**Assignment**
Wherever the string "question" appears in the records, return the line that holds it.

**Records supplied**
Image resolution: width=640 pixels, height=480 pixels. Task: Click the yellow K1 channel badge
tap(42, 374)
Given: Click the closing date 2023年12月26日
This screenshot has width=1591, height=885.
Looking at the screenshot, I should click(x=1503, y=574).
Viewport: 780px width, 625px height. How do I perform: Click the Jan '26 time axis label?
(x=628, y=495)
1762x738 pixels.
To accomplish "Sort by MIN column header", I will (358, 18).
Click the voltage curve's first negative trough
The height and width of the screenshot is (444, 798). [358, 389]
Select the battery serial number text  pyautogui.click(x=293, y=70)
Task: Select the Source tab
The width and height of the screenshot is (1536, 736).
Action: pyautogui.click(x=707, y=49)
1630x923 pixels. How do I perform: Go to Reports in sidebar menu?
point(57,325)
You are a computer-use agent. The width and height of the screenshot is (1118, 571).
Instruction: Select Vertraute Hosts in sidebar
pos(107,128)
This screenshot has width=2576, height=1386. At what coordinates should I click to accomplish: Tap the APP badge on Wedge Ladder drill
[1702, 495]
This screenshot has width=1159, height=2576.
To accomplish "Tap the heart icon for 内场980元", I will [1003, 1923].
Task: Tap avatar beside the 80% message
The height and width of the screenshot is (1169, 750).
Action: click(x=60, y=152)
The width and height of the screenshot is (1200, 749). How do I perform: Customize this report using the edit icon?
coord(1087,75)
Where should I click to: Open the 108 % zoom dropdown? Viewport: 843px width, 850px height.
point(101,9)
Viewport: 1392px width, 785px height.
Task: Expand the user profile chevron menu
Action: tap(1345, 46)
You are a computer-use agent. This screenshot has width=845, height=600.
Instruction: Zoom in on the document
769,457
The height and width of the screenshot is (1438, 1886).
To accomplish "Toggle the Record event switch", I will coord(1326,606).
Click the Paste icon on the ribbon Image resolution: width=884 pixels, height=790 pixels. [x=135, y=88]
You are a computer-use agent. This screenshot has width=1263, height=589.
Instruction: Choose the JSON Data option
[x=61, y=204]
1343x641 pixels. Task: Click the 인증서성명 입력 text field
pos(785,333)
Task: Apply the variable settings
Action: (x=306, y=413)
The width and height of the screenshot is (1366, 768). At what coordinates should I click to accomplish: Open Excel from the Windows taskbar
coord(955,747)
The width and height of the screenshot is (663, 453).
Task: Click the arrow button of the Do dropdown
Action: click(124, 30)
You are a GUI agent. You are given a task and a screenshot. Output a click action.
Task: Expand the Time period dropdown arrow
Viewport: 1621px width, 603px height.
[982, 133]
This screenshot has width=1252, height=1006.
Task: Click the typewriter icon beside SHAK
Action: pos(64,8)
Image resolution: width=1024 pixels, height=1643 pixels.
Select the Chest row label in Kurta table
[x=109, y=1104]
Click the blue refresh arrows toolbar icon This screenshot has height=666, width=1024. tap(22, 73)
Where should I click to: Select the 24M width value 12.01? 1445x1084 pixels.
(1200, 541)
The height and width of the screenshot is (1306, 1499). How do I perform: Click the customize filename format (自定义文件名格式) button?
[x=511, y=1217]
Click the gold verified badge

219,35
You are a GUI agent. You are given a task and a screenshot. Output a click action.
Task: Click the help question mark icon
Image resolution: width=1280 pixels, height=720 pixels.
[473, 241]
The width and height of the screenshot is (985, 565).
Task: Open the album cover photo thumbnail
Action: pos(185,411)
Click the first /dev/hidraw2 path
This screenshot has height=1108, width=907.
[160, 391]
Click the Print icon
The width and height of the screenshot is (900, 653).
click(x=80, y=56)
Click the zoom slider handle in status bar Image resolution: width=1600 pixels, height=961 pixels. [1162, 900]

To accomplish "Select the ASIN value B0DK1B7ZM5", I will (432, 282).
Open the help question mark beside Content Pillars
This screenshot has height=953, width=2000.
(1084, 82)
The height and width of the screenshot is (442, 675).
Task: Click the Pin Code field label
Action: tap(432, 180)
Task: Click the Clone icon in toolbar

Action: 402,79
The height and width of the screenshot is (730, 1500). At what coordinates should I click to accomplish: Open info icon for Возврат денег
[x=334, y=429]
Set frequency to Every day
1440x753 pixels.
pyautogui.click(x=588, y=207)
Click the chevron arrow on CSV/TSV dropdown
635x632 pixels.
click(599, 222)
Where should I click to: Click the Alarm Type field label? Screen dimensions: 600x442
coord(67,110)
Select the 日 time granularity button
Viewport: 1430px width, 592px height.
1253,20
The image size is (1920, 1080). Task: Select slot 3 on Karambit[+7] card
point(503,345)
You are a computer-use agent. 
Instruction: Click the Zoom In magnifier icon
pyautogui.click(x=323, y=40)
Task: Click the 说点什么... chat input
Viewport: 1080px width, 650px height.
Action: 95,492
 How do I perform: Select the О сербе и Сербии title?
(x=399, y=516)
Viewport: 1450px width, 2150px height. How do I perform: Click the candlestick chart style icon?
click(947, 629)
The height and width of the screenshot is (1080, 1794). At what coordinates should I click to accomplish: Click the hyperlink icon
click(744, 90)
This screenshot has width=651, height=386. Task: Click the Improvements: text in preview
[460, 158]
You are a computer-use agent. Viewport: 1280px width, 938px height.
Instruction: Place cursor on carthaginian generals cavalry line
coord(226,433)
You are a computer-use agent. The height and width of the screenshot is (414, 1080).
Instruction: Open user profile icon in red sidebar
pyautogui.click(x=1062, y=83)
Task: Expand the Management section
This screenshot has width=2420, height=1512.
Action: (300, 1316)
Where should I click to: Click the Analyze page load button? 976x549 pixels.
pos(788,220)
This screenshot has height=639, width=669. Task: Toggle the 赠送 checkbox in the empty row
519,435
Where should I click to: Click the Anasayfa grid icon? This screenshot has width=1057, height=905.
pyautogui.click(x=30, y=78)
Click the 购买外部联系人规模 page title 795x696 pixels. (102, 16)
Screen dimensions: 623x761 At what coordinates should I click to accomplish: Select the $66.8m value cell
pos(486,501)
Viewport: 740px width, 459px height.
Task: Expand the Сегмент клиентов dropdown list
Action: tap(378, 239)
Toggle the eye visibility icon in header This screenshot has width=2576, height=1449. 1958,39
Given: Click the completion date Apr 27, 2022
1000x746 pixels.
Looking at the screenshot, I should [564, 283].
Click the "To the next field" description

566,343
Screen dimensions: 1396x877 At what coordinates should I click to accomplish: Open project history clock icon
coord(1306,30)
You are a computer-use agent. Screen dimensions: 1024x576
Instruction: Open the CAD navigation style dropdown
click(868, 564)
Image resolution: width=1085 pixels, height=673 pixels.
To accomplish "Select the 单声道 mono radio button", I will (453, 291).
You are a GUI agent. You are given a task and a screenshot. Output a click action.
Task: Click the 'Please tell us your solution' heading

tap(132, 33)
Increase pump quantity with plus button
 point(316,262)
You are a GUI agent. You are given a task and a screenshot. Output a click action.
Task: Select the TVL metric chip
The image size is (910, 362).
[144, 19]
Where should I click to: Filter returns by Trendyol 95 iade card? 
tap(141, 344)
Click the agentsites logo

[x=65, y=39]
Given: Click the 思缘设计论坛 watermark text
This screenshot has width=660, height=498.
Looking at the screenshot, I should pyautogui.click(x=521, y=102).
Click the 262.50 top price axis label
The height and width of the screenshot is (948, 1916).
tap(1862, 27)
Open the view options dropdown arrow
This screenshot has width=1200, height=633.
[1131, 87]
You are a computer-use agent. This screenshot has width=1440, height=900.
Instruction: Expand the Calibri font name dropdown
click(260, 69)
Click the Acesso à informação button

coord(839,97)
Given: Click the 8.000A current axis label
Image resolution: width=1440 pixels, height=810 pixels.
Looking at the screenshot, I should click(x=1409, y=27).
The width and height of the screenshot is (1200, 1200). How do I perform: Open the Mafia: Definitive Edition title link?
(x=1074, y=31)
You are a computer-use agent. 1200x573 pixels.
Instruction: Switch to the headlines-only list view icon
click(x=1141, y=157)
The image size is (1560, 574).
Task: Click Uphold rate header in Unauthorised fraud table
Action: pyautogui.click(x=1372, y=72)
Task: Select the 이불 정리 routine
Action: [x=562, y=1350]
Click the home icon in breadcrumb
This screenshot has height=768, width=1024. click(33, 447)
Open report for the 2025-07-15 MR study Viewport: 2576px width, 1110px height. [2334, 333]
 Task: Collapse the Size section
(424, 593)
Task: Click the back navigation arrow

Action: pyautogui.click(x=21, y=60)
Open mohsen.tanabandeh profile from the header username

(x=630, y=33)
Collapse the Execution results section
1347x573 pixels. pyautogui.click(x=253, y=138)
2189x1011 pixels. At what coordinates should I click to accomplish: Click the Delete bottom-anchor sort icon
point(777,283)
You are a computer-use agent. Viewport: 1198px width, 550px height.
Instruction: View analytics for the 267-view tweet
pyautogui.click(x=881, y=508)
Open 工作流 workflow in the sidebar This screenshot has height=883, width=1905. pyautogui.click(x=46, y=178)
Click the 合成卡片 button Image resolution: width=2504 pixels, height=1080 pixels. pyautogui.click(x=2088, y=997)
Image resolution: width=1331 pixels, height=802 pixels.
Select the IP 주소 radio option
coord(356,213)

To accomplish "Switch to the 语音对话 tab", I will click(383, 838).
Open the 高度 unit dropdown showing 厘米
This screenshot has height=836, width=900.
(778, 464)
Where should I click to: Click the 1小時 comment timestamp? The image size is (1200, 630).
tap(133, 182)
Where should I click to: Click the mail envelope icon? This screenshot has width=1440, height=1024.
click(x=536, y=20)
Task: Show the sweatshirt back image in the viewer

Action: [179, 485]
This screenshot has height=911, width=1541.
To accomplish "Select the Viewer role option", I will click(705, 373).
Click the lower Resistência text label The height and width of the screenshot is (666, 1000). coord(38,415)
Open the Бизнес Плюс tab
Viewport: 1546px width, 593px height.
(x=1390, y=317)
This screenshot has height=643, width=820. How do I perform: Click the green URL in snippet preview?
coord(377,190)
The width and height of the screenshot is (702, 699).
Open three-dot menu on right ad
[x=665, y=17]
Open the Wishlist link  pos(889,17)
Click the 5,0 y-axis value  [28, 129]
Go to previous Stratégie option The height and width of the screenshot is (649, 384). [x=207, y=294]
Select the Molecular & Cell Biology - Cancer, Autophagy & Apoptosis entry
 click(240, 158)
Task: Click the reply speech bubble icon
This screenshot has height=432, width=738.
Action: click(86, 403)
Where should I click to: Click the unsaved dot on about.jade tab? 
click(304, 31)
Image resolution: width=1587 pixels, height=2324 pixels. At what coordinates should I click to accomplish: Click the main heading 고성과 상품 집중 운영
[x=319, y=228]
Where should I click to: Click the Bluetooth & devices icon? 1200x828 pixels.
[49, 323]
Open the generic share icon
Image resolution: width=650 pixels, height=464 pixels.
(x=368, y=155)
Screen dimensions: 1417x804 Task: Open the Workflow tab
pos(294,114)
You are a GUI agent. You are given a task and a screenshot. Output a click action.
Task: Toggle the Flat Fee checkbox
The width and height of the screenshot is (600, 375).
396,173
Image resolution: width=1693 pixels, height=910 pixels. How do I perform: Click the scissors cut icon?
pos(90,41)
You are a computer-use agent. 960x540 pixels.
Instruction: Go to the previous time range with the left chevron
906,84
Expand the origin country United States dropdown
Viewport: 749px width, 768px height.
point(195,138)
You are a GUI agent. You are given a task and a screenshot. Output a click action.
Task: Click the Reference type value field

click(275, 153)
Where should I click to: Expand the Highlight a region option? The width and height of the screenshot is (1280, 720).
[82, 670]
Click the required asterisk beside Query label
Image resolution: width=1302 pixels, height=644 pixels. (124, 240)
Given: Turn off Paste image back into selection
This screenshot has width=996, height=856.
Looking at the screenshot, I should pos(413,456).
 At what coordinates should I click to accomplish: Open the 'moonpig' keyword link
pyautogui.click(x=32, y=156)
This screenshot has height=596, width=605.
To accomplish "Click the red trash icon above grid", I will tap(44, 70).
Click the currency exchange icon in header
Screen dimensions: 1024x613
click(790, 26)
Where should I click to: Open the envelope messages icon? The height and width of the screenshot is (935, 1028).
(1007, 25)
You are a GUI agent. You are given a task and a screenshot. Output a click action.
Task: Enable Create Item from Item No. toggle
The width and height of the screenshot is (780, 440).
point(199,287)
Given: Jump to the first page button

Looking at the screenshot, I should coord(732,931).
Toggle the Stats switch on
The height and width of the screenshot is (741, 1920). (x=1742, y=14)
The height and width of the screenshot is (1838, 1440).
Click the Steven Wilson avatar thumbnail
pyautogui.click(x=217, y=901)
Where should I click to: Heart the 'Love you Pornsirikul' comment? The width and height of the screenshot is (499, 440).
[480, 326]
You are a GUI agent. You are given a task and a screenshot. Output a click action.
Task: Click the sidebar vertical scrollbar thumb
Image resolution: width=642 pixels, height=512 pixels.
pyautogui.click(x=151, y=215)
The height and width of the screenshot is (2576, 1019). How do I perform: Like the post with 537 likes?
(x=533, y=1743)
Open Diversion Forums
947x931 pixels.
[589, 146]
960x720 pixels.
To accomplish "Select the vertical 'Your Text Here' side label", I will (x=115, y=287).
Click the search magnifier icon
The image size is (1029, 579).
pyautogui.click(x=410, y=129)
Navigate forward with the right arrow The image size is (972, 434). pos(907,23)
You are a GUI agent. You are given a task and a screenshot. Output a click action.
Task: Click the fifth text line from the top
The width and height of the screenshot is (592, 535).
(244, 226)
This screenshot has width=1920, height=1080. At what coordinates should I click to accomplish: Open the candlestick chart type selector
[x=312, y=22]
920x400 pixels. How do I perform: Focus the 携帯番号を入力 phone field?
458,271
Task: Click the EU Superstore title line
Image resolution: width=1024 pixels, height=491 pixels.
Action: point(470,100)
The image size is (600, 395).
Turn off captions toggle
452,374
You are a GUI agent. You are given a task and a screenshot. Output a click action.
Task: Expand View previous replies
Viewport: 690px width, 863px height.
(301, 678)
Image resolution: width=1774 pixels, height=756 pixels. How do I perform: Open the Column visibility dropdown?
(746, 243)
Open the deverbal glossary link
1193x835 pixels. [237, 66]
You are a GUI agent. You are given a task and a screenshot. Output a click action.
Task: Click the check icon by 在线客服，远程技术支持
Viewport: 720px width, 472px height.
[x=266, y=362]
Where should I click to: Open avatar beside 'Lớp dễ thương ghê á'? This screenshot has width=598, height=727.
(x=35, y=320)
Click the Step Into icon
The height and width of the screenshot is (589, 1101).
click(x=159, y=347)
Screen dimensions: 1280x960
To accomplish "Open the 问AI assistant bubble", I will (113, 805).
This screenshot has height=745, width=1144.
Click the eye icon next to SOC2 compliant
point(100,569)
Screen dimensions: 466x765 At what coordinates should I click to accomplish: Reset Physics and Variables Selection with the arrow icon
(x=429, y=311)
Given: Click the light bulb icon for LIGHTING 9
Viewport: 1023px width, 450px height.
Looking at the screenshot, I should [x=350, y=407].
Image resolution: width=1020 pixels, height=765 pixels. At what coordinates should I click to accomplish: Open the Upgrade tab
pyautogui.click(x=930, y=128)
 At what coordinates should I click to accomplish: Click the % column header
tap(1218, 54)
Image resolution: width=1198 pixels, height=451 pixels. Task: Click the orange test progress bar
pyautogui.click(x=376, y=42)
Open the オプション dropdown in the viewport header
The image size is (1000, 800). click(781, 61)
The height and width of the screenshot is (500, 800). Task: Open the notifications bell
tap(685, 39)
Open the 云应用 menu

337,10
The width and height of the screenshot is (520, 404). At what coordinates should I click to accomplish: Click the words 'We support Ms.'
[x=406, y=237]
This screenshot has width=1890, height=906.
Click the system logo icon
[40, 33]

**Result of this task**
Task: Click the help question mark icon
Open the help question mark beside Content Pillars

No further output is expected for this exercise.